Assignment:
The exercise calls for the lines from the one containing "Task: Start the" to the end of the data below to be output exactly, pictures excluded.

Data shown:
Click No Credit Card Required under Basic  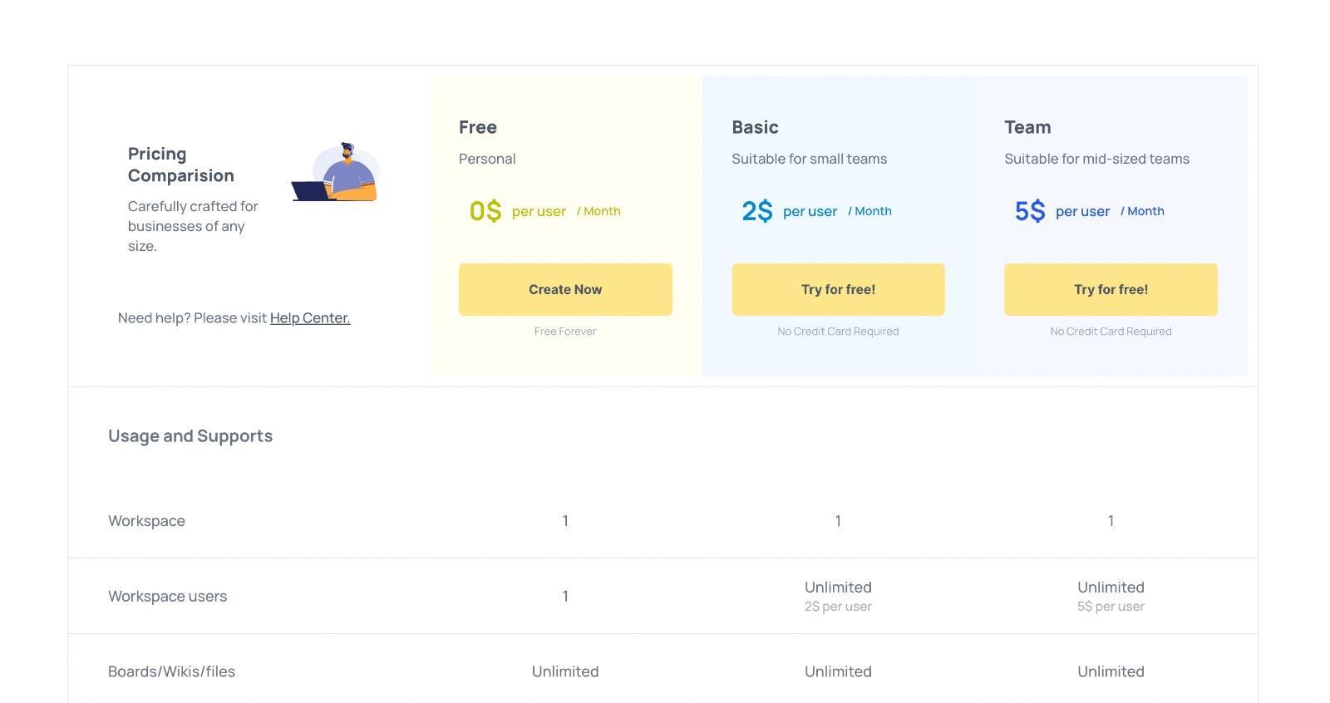838,332
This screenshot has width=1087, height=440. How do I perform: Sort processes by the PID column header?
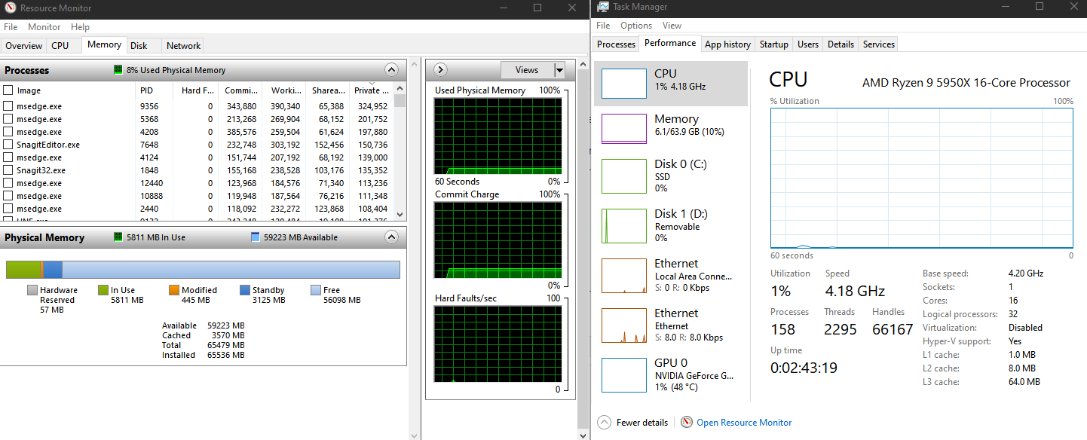click(x=146, y=90)
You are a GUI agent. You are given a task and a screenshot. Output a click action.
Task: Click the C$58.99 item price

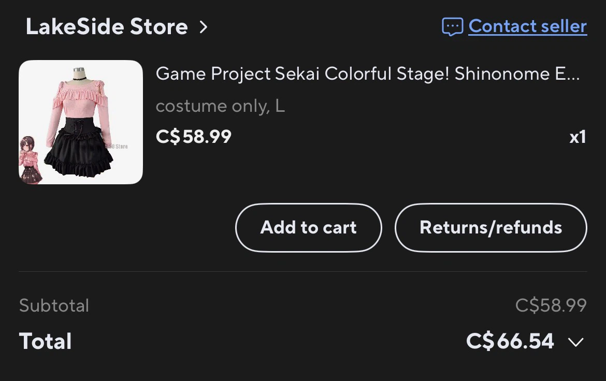point(194,136)
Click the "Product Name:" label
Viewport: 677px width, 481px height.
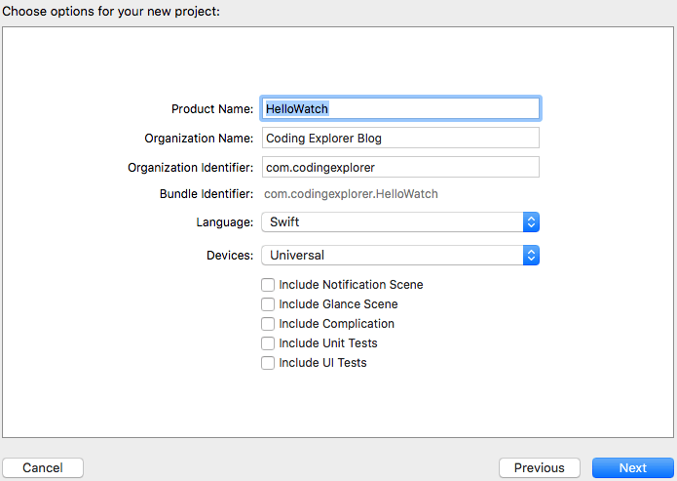pos(212,109)
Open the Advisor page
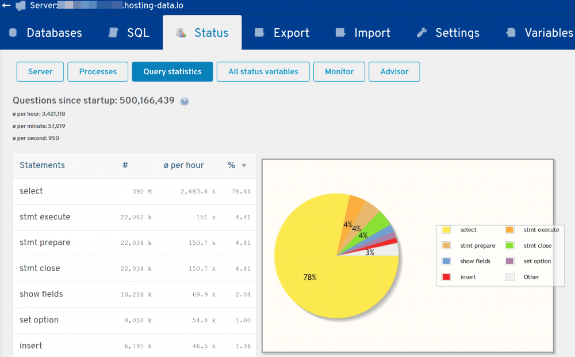 (x=394, y=72)
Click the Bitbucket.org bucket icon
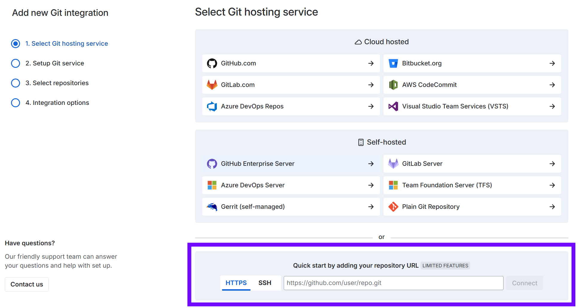The height and width of the screenshot is (308, 583). (393, 63)
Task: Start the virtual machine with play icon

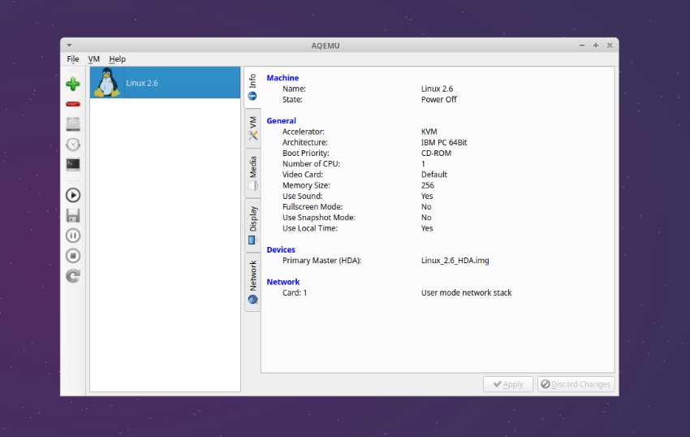Action: pos(73,195)
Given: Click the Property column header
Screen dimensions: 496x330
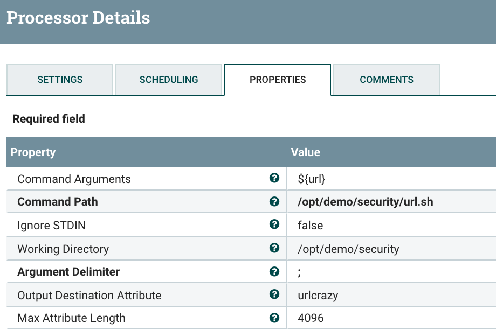Looking at the screenshot, I should click(33, 152).
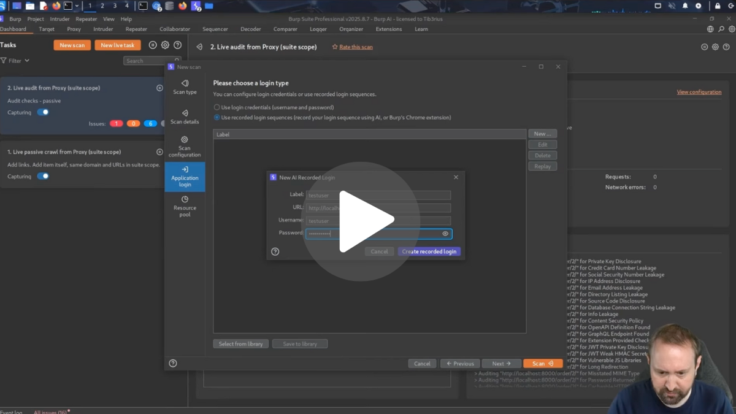Screen dimensions: 736x414
Task: Pause the Live audit from Proxy task
Action: tap(159, 88)
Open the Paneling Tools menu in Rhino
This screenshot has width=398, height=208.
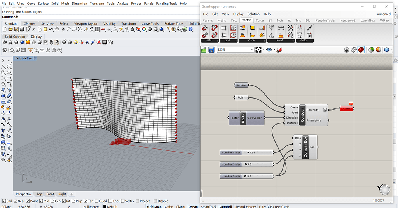(x=166, y=4)
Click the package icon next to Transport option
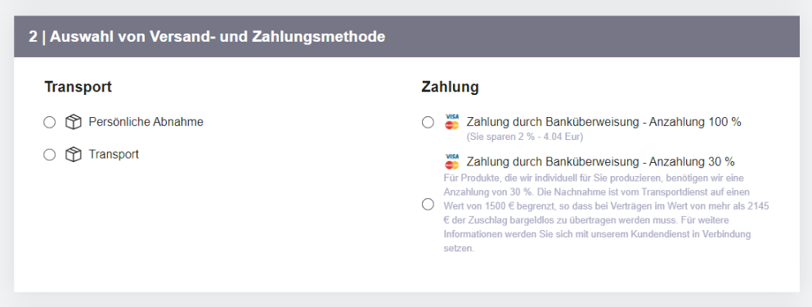 pos(73,155)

The completed task:
Task: Start the virtual machine with play icon

Action: pos(73,195)
Given: Click the Property column header
Screen dimensions: 496x330
Looking at the screenshot, I should click(33, 152).
Screen dimensions: 736x414
Task: Pause the Live audit from Proxy task
Action: tap(159, 88)
Open the Paneling Tools menu in Rhino
This screenshot has width=398, height=208.
(x=166, y=4)
Click the package icon next to Transport option
 pos(73,155)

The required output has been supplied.